Le vieillard leva la tête vers elle et se précipita sur les barreaux en tendant sa main vers elle.

-Oui ! C'est à moi, donne ! Hurla-t-il.

Elle rit moqueusement de lui et le bijou se retrouva serré contre elle.

-Il est à moi maintenant, ma cellule mes affaires... Mais dit moi, pourquoi il te serait si utile ?

Il grommela quelques mots incompréhensibles en la fixant d'un mauvais oeil puis serra le poing.

-À me garder en vie.

Il soupira et tenta de garder sa panique pour lui, mais son corps se mit à trembler.

-On va tous mourir. Tous sans exception. Sauf le détenteur de ce que tu as dans la main.

Elle fronça les sourcils en le regardant et ne put s'empêcher d'être intriguée par ce qu'il racontait

-Continue.

Il secoua la tête.

-Seulement si tu me le redonnes après.

Elle eut un petit sourire aux coin des lèvres puis posa le précieux collier à côté d'elle en attendant. La jeune femme lui fit signe de poursuivre.

-Ils ramènent des prisonniers ici pour remplir leurs cellules. Ils s'assurent que les personnes ont commis quelque chose de grave pour ne pas les tuer pour rien. Et oui, personne ne sort vivant d'ici. Mais ce ne sont pas eux qui nous éliminent... Ah ça non... Ils ne se salissent pas les mains pour ça... C'est Kýma qui s'en charge.

-Kýma ? Qui est-ce ? Ce n'est que le nom de cette prison...

La prisonnière ne fut pas sûre de comprendre complètement.

-Tu ne devrais pas te demander qui c'est... Mais plutôt ce que c'est.

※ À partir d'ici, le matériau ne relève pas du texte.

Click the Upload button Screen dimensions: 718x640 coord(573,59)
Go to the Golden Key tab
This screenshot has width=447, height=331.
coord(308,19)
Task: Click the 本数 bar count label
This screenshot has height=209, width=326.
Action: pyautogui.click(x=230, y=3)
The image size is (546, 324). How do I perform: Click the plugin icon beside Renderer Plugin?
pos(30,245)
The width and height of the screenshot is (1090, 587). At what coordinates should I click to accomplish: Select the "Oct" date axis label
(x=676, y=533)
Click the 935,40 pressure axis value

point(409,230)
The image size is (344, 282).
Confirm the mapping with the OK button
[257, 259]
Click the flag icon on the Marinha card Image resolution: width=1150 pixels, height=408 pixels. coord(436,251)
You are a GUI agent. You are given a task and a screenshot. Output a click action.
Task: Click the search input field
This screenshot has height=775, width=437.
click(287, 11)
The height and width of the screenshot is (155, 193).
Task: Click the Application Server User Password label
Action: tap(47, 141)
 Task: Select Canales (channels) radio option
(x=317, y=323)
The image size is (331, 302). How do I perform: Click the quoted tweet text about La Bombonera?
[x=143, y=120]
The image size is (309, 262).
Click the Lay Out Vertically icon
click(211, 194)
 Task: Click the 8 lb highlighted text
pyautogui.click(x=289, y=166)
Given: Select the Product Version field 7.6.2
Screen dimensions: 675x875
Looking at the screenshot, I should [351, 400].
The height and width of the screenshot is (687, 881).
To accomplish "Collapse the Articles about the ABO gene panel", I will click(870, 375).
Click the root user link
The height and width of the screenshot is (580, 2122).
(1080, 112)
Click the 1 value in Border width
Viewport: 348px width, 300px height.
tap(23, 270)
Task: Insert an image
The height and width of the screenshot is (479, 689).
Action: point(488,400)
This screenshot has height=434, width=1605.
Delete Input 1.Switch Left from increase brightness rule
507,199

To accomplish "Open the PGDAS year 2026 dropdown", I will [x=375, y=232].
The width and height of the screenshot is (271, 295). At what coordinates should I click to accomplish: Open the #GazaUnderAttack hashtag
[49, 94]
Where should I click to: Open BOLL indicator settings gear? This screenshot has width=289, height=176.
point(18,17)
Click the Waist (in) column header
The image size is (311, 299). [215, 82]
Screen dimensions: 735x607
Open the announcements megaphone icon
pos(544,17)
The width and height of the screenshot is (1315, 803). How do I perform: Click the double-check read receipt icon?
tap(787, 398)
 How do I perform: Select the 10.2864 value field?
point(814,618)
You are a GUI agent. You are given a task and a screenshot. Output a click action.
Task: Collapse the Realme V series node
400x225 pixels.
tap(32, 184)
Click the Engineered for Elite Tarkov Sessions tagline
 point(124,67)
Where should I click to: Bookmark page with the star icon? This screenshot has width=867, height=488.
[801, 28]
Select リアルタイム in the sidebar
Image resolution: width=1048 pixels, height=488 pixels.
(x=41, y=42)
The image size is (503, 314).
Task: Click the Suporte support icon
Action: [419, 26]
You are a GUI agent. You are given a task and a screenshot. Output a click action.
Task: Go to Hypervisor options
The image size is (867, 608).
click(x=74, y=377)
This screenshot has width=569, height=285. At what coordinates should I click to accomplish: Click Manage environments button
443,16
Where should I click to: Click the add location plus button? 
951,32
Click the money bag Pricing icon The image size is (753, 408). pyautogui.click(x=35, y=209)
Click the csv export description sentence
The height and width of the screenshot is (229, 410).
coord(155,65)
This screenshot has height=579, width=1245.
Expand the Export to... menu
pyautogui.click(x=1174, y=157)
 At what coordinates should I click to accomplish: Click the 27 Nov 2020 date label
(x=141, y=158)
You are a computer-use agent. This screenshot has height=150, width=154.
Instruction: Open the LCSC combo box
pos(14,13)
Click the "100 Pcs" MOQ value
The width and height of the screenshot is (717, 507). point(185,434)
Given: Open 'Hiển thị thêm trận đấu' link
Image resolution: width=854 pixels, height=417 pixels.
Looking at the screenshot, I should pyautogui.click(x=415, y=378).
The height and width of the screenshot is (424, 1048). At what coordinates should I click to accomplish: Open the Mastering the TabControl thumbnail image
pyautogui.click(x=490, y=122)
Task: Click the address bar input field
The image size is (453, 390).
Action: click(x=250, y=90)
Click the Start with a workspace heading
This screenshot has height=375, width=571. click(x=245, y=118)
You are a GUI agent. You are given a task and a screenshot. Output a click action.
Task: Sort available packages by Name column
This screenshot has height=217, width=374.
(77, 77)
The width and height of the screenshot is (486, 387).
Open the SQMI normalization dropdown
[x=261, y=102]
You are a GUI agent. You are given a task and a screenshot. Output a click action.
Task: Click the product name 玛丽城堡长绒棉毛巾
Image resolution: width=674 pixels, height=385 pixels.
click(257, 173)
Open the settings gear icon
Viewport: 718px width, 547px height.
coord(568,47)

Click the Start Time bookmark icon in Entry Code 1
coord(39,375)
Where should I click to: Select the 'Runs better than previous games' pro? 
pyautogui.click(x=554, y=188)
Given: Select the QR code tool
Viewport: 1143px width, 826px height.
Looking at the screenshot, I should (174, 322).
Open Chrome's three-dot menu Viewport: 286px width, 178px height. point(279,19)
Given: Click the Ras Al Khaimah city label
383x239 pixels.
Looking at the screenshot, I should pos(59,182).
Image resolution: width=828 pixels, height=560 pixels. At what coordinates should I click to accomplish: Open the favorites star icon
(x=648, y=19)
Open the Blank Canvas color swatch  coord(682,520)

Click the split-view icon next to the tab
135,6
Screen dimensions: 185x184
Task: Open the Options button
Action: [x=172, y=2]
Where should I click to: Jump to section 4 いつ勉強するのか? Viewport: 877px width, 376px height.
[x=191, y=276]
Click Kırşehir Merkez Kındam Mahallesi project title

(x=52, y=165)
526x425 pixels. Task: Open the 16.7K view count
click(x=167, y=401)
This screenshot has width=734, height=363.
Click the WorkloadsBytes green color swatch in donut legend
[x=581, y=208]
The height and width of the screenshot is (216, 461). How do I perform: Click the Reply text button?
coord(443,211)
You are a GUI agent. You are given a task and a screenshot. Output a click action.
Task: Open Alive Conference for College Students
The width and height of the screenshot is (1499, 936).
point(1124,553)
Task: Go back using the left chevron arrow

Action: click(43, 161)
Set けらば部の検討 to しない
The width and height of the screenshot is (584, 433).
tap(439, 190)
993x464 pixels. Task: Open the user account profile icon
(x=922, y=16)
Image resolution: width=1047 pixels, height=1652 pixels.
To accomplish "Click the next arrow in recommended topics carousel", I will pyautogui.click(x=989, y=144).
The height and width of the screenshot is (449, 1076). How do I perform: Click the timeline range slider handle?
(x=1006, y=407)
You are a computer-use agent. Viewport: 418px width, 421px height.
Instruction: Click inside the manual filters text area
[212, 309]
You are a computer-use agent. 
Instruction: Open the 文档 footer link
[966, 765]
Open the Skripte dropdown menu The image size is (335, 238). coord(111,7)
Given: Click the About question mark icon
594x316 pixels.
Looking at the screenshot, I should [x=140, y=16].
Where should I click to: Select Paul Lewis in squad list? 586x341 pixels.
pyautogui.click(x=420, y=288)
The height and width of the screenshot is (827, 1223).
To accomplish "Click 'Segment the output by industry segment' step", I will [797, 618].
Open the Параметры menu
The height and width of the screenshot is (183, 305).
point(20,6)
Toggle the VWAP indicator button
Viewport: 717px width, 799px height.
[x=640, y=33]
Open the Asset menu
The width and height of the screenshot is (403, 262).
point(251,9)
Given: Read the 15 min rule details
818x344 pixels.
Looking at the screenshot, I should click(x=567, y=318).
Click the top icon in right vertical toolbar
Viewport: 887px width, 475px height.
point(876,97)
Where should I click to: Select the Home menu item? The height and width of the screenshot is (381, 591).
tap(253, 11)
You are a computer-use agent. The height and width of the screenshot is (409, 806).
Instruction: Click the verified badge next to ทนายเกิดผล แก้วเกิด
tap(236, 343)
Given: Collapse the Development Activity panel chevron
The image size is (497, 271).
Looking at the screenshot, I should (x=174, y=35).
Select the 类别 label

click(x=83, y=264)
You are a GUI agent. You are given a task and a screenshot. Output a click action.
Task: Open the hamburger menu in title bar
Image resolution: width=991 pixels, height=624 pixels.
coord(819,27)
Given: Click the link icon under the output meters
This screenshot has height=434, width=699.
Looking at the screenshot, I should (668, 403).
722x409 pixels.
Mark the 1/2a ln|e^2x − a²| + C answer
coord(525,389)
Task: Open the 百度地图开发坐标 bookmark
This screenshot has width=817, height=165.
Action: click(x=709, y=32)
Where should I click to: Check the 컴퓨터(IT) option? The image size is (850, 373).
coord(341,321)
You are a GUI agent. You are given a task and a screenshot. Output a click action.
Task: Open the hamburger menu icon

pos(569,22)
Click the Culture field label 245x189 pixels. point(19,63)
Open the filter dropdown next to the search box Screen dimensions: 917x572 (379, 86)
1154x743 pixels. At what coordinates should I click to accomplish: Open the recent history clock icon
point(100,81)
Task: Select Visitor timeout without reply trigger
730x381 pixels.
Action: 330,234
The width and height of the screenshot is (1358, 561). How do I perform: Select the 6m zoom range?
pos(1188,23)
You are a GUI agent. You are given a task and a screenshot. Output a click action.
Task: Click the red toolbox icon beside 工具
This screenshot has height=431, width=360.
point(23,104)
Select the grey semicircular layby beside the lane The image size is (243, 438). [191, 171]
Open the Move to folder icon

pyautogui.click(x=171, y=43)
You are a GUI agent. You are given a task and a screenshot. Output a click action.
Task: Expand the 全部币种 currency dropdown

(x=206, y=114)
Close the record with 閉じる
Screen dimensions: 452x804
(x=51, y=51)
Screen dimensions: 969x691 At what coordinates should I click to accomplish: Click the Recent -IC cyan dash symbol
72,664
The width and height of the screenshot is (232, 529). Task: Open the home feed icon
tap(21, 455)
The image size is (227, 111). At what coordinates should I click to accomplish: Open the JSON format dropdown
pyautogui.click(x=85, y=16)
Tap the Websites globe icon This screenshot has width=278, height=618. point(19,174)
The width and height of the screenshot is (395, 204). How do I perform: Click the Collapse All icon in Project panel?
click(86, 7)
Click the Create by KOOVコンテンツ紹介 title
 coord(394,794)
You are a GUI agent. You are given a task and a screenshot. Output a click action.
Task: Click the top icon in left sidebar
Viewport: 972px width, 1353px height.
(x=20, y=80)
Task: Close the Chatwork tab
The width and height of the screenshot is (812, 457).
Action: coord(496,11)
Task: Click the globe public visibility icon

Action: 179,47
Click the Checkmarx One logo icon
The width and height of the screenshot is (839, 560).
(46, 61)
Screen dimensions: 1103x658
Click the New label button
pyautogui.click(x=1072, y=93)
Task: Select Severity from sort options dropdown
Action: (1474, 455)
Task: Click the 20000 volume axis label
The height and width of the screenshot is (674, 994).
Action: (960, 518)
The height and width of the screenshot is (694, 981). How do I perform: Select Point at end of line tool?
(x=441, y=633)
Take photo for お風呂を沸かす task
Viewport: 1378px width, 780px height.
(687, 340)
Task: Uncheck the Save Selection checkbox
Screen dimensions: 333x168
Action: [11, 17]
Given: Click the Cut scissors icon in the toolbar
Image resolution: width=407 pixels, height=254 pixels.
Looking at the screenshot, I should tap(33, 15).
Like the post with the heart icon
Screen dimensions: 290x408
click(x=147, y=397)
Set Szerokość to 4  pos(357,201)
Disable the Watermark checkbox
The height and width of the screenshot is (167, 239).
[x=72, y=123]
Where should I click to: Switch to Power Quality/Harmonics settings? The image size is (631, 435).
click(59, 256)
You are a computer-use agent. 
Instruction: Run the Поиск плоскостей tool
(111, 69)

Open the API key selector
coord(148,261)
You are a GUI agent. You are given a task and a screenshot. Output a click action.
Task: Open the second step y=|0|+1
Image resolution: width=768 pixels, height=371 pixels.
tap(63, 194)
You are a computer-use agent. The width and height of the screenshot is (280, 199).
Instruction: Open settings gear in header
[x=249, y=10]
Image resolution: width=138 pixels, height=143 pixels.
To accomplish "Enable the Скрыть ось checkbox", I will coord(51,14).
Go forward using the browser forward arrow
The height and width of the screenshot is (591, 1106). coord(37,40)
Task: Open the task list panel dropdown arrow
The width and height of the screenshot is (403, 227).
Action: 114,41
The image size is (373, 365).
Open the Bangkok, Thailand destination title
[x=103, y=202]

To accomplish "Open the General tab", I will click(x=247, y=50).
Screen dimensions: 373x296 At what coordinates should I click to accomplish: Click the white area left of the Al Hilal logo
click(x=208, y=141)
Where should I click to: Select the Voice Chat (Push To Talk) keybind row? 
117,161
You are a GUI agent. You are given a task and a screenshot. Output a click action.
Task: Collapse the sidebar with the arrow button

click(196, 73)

Il frappera très bientôt, j'en suis sûr. Maintenant, donne-moi mon collier !

La jeune fille le reprit en main et se le mit au cou.

-Non, je vais le garder.

Elle haussa les épaules en le regardant.

-Il pourrait me sauver la vie, comme tu l'as dit.

Le fou grogna et frappa l'un des murs de pierres.

-J'espère que ton âme va pourrir en enfer ! Cria-t-il. Kýma n'est pas qu'un vulgaire nom de bâtiment !

Il fût sérieusement en colère et les deux gardes furent obligés d'intervenir afin de le changer de cellule. Il était devenu beaucoup trop bruyant. Cependant, entre-temps, Tomas s'aperçut que c'était l'unique prisonnière féminine qui détenait le bijou. Cette dernière avait croisé son regard et l'avait convaincu qu'elle ne ferait rien avec. Il avait étrangement confiance en elle et se rendit en pause avec Yan.

-Tu as entendu leur conversation ? Lui demanda Yan en étant assis autour de leur petite table.

-Mh, acquiesça Tomas. Je ne sais pas d'où il tient ça. De toute façon cela serait stupide de croire un homme comme lui.

-Peu importe, souffla Yan, on doit être parti avant demain soir. Sinon, on y passe avec eux.

Le plus grand leva les yeux vers son collègue.

-La fille aussi doit subir ça ?

Yan fronça les sourcils et se mit à analyser rapidement le dossier de la jeune femme. Il finit par hocher la tête malgré lui.

-Oui, surtout qu'elle a été accusée de deux meurtres qui ne se sont pas déroulés au même moment. Cette Sky n'a l'air de rien, mais elle semble cacher beaucoup de choses... Le ciel peut être imprévisible...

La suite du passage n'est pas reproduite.